[Begin Raw records]
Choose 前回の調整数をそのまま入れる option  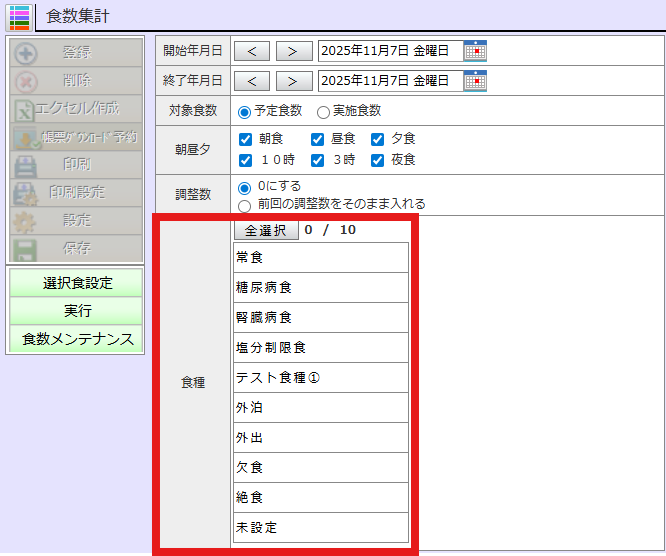click(245, 205)
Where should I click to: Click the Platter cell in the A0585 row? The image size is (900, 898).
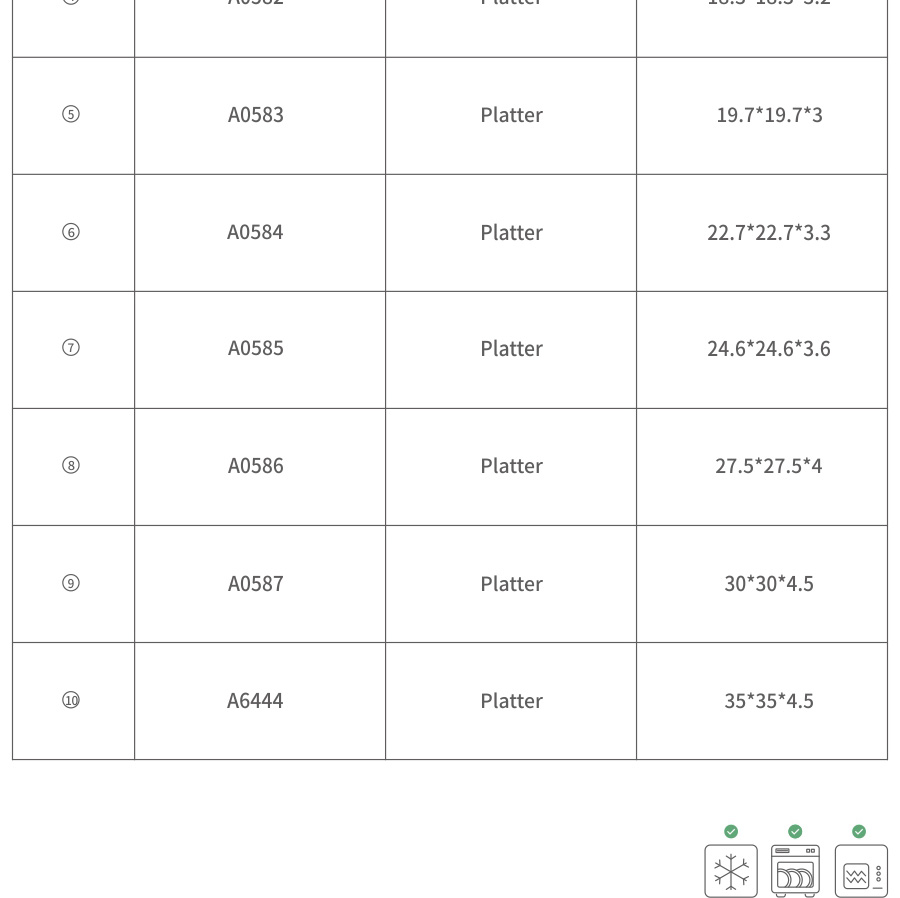(511, 349)
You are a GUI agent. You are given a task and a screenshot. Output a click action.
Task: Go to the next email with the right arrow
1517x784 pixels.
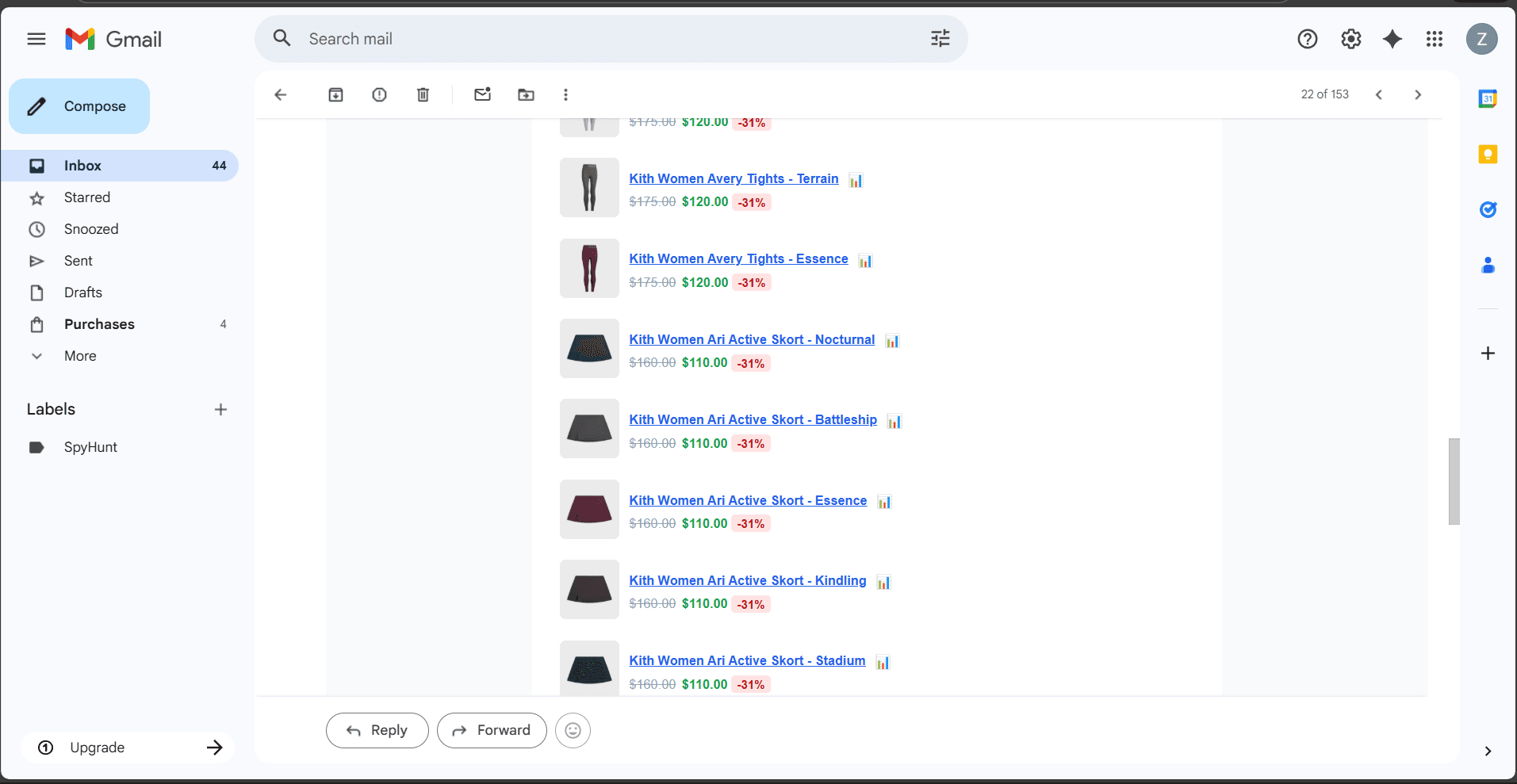(1417, 94)
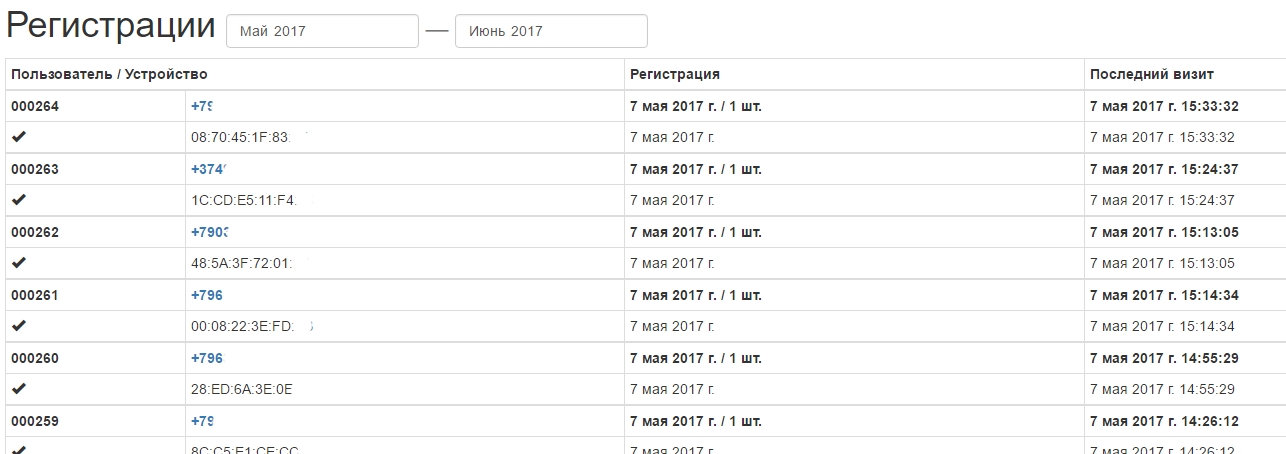Click the checkmark icon under user 000261
This screenshot has width=1286, height=454.
pyautogui.click(x=18, y=326)
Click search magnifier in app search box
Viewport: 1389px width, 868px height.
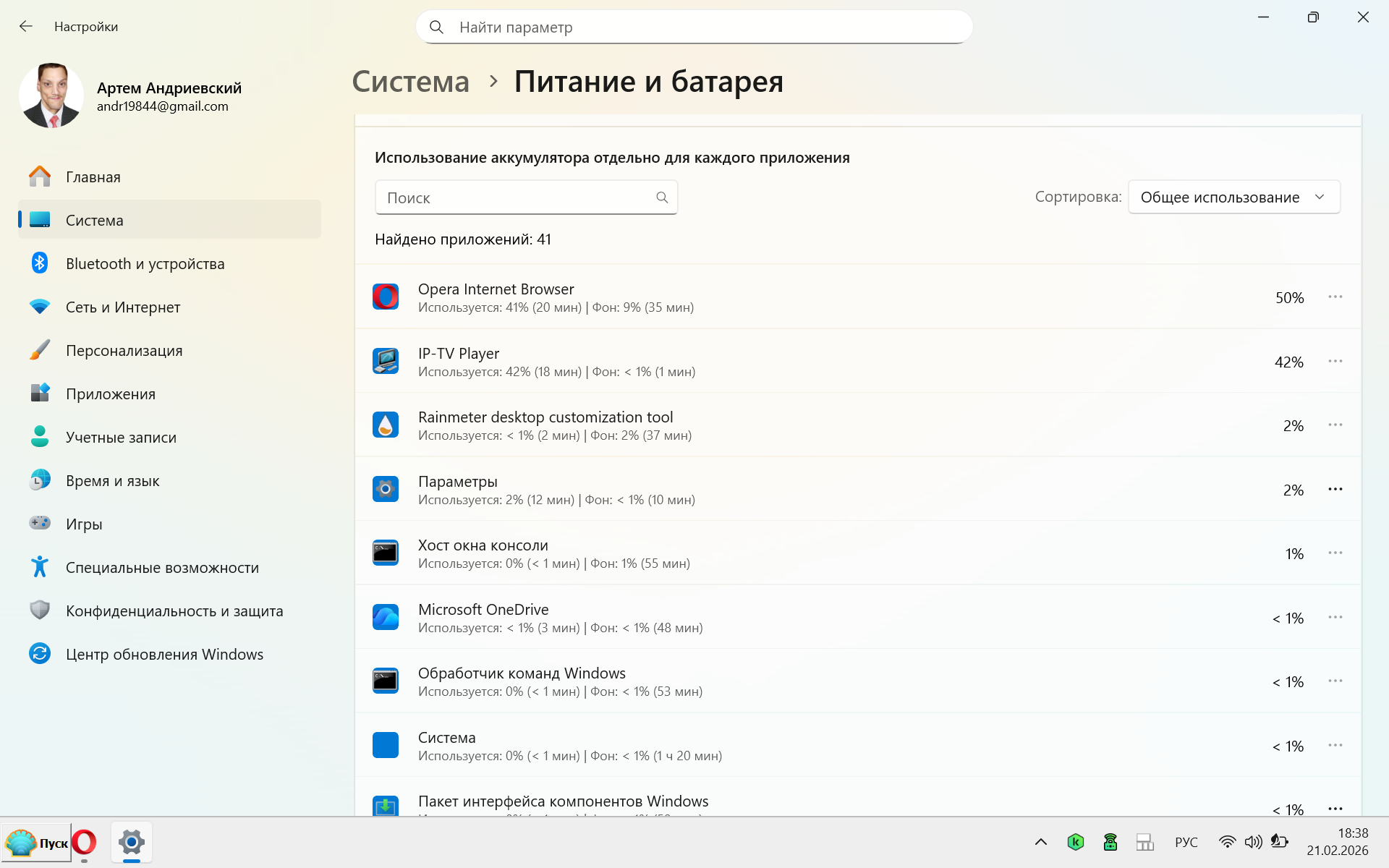[x=661, y=197]
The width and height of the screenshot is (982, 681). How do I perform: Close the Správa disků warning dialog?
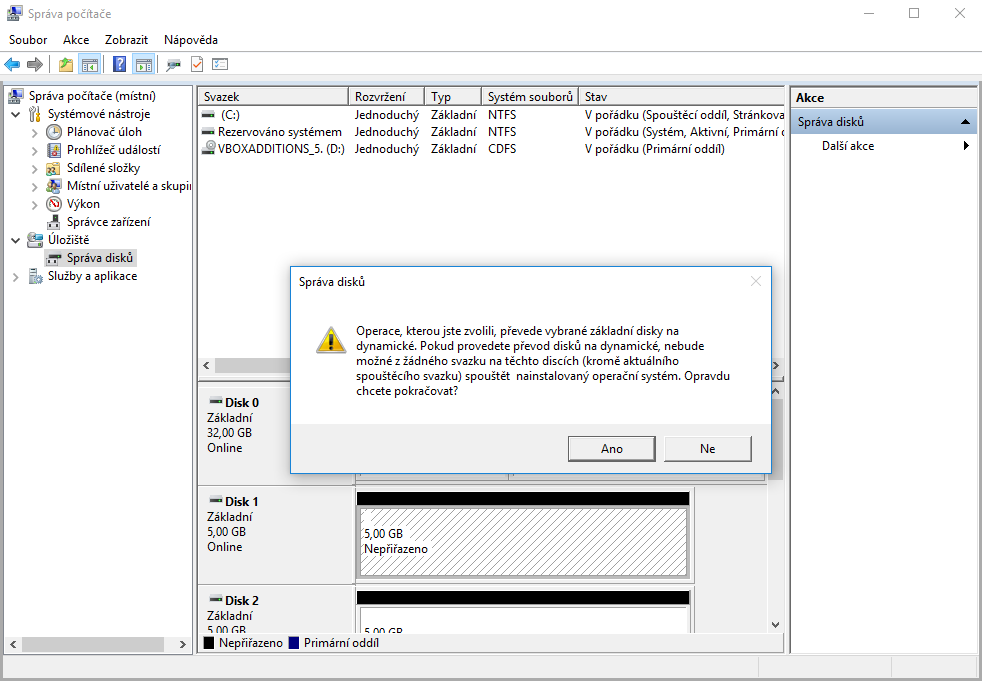[755, 282]
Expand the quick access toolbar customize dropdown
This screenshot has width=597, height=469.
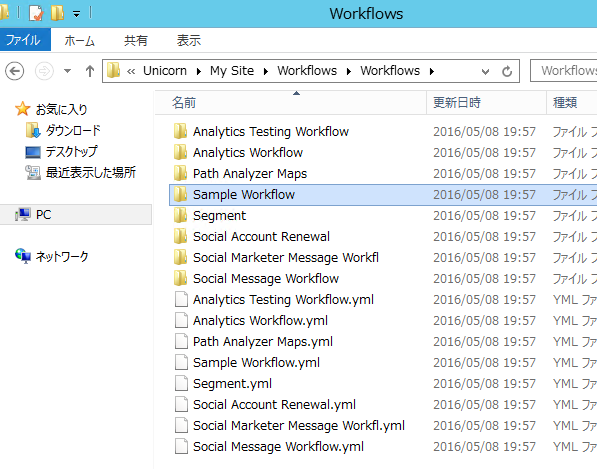(77, 14)
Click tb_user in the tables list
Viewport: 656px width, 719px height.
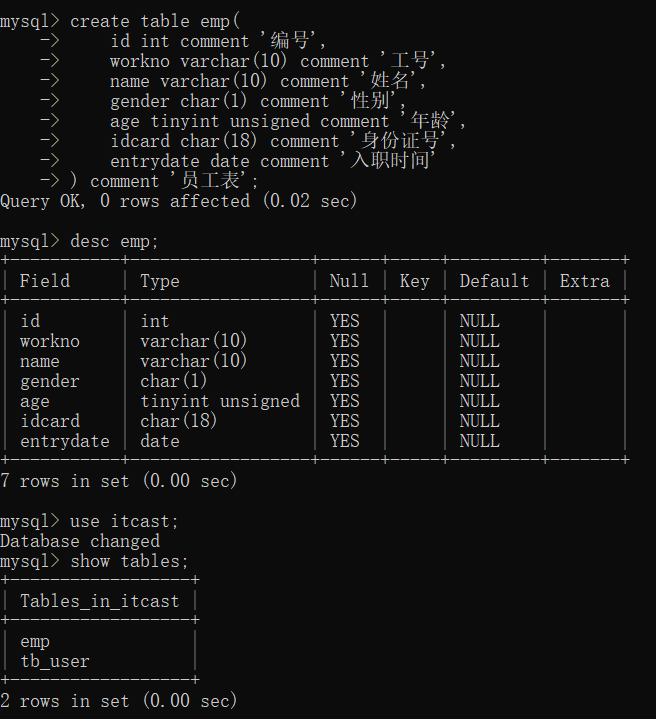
[End Raw records]
### Your goal:
Rewrite the data from the line containing "The width and" through the end of the data, replacing "warning dialog" with "error dialog" and leaving everything else unchanged. Leave the pictures out of your answer.

### Complete response:
The width and height of the screenshot is (982, 681). How do I perform: Close the Správa disků error dialog?
[755, 282]
Expand the quick access toolbar customize dropdown
This screenshot has width=597, height=469.
(77, 14)
Click tb_user in the tables list
Viewport: 656px width, 719px height.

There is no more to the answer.